== REQUIRED WORK ==
Rewrite the data that begins at the line containing "At what coordinates should I click to accomplish: Select" and stops after the line containing "Action: (351, 22)", with "rewind to start icon" swapped for "skip to start icon" and nothing else altered. Give back only those lines.

* start GIVEN INFORMATION *

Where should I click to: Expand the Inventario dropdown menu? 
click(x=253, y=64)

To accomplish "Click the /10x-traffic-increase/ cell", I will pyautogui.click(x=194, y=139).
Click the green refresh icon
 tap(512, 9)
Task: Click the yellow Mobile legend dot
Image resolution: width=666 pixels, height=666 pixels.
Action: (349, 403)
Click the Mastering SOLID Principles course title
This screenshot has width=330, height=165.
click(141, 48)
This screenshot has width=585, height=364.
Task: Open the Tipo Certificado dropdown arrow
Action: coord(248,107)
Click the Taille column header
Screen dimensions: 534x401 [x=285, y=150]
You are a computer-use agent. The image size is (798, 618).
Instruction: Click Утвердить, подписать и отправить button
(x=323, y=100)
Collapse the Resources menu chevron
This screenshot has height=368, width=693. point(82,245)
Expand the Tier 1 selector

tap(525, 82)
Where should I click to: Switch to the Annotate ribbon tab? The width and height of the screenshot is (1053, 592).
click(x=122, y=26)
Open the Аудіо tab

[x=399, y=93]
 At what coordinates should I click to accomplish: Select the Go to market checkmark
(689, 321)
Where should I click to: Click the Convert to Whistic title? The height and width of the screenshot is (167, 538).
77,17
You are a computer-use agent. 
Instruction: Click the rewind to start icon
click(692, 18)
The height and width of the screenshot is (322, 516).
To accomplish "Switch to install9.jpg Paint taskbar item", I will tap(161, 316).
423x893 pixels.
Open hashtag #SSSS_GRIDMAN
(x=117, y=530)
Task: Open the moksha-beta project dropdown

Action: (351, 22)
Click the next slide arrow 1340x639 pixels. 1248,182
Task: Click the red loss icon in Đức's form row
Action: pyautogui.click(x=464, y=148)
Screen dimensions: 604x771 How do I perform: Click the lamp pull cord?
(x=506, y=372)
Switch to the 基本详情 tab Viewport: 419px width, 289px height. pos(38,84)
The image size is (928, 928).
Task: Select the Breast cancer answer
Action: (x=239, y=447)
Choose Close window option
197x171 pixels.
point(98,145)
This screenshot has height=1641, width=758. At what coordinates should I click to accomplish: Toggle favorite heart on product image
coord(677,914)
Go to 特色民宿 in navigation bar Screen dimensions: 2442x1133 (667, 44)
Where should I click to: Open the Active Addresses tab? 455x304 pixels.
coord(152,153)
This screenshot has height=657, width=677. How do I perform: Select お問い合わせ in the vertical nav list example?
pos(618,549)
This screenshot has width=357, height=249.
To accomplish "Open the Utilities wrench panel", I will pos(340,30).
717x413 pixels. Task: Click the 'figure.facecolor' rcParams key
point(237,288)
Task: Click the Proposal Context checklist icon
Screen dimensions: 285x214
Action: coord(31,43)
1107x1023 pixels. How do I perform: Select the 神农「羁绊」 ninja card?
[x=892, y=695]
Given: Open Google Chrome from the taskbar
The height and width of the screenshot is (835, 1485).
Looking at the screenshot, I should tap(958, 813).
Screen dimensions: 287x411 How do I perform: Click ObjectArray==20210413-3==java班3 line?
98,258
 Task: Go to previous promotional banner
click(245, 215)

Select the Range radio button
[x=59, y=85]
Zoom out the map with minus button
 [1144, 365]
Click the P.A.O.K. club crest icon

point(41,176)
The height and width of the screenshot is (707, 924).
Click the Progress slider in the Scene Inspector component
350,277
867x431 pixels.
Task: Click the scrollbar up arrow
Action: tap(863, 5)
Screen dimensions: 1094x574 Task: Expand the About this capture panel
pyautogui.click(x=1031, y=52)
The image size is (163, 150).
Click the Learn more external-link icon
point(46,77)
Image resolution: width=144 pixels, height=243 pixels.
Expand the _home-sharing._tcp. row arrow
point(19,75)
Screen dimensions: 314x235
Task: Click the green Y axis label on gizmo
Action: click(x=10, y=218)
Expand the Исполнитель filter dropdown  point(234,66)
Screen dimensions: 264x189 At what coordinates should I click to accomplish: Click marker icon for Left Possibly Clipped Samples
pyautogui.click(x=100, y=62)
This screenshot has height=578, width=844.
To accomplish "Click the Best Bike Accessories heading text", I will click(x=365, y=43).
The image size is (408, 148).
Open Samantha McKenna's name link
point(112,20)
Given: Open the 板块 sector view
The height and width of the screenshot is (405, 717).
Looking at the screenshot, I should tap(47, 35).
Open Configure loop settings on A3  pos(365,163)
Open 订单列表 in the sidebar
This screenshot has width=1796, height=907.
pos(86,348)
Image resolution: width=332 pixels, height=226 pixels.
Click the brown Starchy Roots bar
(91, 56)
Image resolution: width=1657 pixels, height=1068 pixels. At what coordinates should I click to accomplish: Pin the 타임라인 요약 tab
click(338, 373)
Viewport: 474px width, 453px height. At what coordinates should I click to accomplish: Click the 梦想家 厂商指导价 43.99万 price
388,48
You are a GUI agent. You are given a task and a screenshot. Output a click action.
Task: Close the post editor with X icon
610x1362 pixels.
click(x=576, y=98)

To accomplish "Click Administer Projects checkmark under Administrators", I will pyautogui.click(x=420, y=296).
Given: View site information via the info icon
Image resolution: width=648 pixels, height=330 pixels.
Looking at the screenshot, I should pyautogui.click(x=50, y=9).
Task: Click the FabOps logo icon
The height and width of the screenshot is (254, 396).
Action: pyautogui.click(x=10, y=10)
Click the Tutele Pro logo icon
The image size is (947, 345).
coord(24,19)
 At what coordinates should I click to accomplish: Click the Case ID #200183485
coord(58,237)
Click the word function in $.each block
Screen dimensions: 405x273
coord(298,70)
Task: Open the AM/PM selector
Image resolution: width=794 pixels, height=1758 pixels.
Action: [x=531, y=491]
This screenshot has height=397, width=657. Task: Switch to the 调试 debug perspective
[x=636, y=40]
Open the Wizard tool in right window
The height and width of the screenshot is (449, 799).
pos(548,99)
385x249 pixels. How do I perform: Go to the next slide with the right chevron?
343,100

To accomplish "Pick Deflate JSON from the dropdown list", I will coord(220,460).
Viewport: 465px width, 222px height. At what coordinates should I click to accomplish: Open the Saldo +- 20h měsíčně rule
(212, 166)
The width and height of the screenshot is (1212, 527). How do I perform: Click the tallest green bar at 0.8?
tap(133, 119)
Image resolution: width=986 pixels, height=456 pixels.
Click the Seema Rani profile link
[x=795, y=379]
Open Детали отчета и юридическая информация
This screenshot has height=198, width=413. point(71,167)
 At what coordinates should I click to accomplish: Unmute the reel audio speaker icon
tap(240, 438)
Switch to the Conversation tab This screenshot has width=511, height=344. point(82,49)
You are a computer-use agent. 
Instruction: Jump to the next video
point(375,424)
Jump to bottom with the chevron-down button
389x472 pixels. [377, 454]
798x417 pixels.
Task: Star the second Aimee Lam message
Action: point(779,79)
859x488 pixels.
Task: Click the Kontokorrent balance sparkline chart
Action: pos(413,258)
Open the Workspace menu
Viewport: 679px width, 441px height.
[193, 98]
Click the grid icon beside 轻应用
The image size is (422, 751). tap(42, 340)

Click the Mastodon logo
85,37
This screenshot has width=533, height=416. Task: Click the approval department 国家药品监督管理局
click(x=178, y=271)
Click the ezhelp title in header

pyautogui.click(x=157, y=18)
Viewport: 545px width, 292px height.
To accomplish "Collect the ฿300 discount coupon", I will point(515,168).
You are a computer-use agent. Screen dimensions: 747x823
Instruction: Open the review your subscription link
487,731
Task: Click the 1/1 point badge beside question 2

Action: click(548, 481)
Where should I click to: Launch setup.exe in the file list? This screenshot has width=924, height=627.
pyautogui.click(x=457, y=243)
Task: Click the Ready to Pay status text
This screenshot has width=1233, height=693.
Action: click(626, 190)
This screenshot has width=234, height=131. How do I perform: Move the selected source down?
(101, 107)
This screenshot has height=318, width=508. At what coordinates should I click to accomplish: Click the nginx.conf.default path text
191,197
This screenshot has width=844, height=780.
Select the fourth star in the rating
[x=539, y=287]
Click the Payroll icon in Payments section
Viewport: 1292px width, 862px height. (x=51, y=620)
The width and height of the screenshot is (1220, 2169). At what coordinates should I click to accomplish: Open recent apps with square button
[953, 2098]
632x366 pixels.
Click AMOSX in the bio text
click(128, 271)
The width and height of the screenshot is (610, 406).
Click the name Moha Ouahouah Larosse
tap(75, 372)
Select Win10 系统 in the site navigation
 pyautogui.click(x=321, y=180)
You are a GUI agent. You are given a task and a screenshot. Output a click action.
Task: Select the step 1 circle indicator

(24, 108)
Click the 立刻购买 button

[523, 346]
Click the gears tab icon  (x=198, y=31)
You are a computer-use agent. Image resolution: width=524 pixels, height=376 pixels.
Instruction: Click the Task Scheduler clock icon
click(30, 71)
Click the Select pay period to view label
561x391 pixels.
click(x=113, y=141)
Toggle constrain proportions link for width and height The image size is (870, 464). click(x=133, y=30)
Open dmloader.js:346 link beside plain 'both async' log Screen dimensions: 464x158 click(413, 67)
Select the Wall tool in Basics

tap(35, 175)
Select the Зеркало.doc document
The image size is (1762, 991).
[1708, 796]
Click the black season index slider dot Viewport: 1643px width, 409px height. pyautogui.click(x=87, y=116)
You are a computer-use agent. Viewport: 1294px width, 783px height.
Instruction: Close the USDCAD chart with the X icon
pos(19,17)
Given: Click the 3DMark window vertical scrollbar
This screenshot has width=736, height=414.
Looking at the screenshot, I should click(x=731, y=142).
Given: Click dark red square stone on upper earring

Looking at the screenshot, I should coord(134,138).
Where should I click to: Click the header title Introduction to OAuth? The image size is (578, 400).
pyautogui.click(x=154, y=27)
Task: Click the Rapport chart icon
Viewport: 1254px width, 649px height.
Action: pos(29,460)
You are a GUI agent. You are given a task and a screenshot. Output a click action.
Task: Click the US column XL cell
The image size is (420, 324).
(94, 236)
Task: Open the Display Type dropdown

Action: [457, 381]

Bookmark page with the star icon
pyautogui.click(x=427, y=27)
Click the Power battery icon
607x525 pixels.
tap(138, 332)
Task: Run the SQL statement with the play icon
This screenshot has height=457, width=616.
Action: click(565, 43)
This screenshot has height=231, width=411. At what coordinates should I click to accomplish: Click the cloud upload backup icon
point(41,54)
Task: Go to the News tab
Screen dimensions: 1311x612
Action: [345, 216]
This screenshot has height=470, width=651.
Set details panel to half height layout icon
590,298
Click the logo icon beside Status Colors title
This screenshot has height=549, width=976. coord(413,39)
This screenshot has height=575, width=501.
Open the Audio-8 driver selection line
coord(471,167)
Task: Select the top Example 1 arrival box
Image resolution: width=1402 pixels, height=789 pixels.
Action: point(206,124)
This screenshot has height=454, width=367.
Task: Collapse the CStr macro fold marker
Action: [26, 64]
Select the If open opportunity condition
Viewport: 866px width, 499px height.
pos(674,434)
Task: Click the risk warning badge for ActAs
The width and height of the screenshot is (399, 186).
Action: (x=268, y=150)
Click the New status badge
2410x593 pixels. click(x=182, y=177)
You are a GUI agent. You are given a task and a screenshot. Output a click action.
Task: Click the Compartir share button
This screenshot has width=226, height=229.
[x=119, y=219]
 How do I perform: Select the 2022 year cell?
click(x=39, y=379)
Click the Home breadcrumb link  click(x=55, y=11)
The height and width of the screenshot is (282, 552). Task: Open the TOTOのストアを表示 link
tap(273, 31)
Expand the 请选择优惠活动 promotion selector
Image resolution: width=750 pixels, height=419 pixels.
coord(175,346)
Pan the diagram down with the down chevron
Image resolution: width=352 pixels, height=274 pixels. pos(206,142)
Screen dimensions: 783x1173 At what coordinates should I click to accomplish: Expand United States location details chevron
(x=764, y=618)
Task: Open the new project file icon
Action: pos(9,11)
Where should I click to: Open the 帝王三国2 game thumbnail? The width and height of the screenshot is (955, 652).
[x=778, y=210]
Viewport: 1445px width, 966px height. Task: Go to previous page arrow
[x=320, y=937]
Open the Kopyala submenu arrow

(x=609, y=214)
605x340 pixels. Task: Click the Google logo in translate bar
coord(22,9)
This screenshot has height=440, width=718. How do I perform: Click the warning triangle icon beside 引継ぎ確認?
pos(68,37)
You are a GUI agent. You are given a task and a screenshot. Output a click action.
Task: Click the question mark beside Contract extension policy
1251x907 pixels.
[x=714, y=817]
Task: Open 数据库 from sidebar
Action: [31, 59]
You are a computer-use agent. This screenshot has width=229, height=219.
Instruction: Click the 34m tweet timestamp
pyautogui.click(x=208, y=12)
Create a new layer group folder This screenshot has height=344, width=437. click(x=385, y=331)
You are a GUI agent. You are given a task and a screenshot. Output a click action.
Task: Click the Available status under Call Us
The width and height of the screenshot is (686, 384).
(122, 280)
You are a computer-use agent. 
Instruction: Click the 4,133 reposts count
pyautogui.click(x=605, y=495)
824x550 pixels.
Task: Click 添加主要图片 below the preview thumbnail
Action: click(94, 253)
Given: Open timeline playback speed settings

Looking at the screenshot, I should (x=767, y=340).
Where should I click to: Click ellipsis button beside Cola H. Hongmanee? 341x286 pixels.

* end GIVEN INFORMATION *

== FINISHED EXERCISE ==
 At what coordinates should I click to accomplish: Select the Go to market checkmark
(689, 321)
Where should I click to: Click the Convert to Whistic title? The height and width of the screenshot is (167, 538).
77,17
You are a computer-use agent. 
Instruction: Click the skip to start icon
click(692, 18)
The height and width of the screenshot is (322, 516).
To accomplish "Switch to install9.jpg Paint taskbar item", I will tap(161, 316).
423x893 pixels.
Open hashtag #SSSS_GRIDMAN
(x=117, y=530)
Task: Open the moksha-beta project dropdown

Action: (351, 22)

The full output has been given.